There is some semblance of a story in The A-Team. I seem to recall the team members being framed for a crime they didn’t commit, a plot to recapture counterfeit treasury plates, a lot of double crossing, Bradley Cooper trying to rekindle a relationship with Jessica Biel, and scene after scene of escaping and jumping and falling and exploding and running and flying, most of them aided by heavy computer graphics and a very unsteady camera. That’s about it. Is this enough to sustain a nearly two hour film? I left the theater feeling as if I had seen a series of images flashing before my eyes, but not as if I had actually been told anything.

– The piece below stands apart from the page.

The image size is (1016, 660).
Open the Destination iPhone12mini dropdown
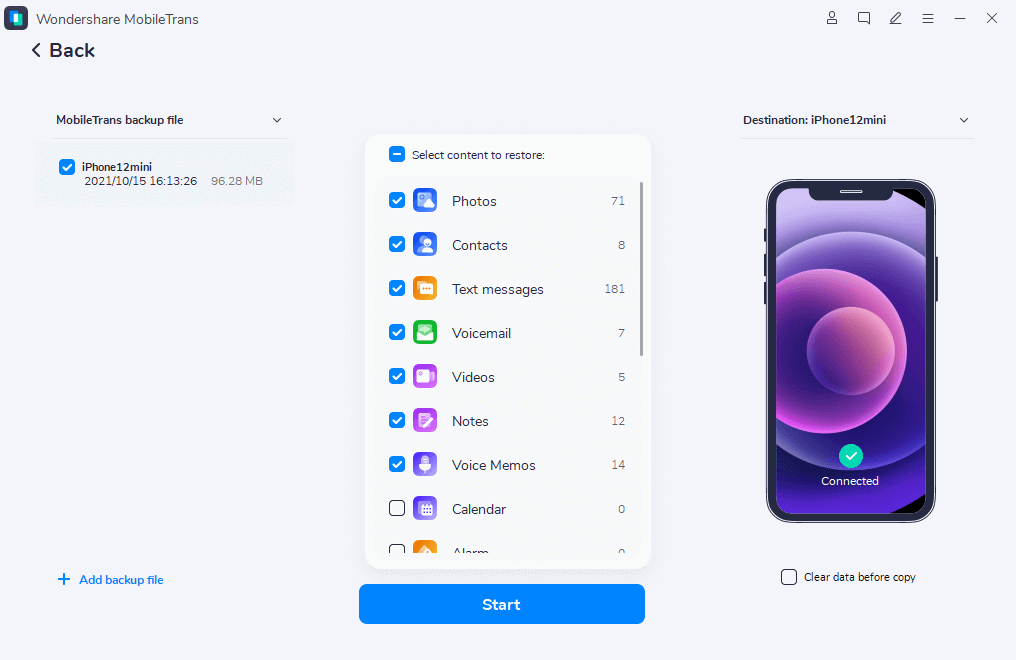tap(964, 120)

Strange how you can be shown so much yet find that absolutely nothing is happening. Perhaps I should take comfort in that even nothing can look good on the big screen.
Am I at a disadvantage for not having seen a single episode of the show on which the film is based? This may be a case of me simply not getting it. In my defense, the show premiered five months before I was born and ended six months after my third birthday. Yes, yes, there are always reruns and DVD releases, but too much time has passed, and quite frankly, I no longer have any interest. If I’m to judge The A-Team, I only have the film adaptation to go on. So if any of you feel I’m ill-prepared to review it, feel free to stop reading and find a review written by a long time fan who understands the material. I for one feel that a movie should in some way appeal to all audiences and not merely fans of its source material. By alienating a sizeable audience, the only thing a filmmaker has achieved is creating an in-joke.

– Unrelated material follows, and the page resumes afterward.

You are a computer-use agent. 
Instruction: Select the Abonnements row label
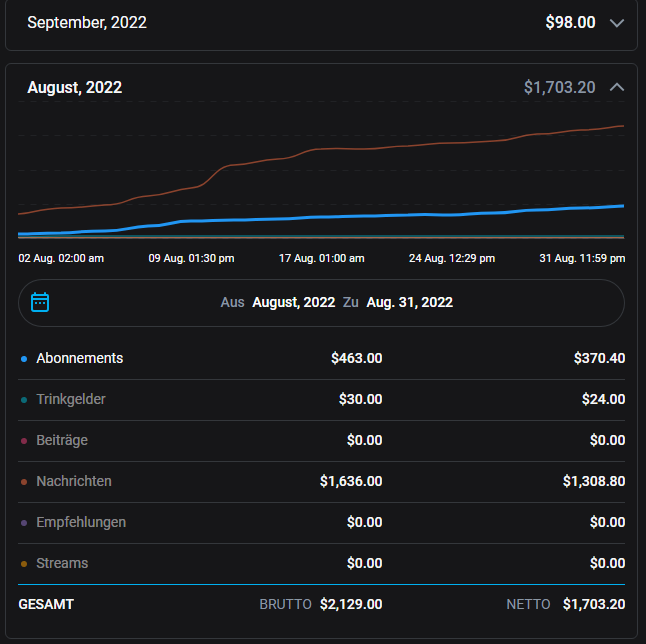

The A-Team is an aggressive, meandering, nonsensical flight of fancy so pumped up on testosterone that it practically oozes off the screen. We have a lot of cool things to look at – fireballs, shattering panes of glass, guys getting punched, cars getting smashed, tanks falling from the sky – but we’re given very little think about other than the blur of imagery we’ve just witnessed. Maybe if the film had paused long enough to tell a real story, all this could be forgiven. Alas, director/co-writer Joe Carnahan just keeps on shoving cinematic chaos in our faces, reserving the slower, quieter moments for puzzling character analyses and astonishingly shallow dialogue. What are we to make of B.A. Baracus’ claim that he no longer has it in him to kill anyone? Given how silly everything leading up to that moment is, are we really supposed to take that seriously?
I do have to hand it to the actors, though – they all seem to be having a lot of fun. And given the screenplay’s shortcomings, they give reasonably decent performances. Liam Neeson is likeably gruff as the cigar-smoking Col. Hannibal Smith, Bradley Cooper is delightfully arrogant as the womanizing Faceman Peck, Quinton “Rampage” Jackson is amusing as the imposing (and aerophobic) B.A. Baracus, and Sharlto Copley is memorable as the certifiably insane Howling Mad Murdock. I wasn’t too impressed with Jessica Biel, however, as Capt. Charisa Sosa, who apparently is Peck’s ex-girlfriend; it’s not that the performance was bad, but the character certainly was unnecessary. It didn’t help that her role in the ever-twisting scheme to reclaim the stolen money plates becomes more and more difficult to define.
And then there’s Patrick Wilson as Col. Lynch, a man so sniveling and cocky he should hated just on general principles. He too wants to get his hands on the money plates. So does the equally loathsome Pike (Brian Bloom), who I think had something to do with the A-Team being wrongly accused and may be trying to sell the plates through an Arab backer. In order to get back at these two, the A-Team must concoct a number of elaborate escape attempts. The most interesting involved Murdock, committed to an insane asylum in Germany; he has the patients put on 3-D glasses and watch a projected film (which one I dare not reveal), and wouldn’t you know it, an actual tank bursts through the wall just as a tank in the film comes directly at the camera. At this point, I found myself wondering why the filmmakers didn’t bother releasing this film in 3-D, since that seems to be the trend nowadays.
There are probably legions of fans out there that will watch this film and scrutinize every detail, specifically in how faithful it is to the TV series. If you happen to be a part of it, and if you think I’m a killjoy who doesn’t know what he’s talking about, please note that I admitted this right at the start. If you’re a fan, chances are you will enjoy The A-Team. If you’re like me and you grew up on other TV shows, you may find yourself at a loss to account for what’s going on and why. This is a loud, goofy, visually assaultive action extravaganza, one that makes no real attempt at a plot other than going from one inane stunt to the next. “I love it when a plan comes together,” says Hannibal near the beginning of the film. I love it when a plan comes together, too. If only that had happened in this movie.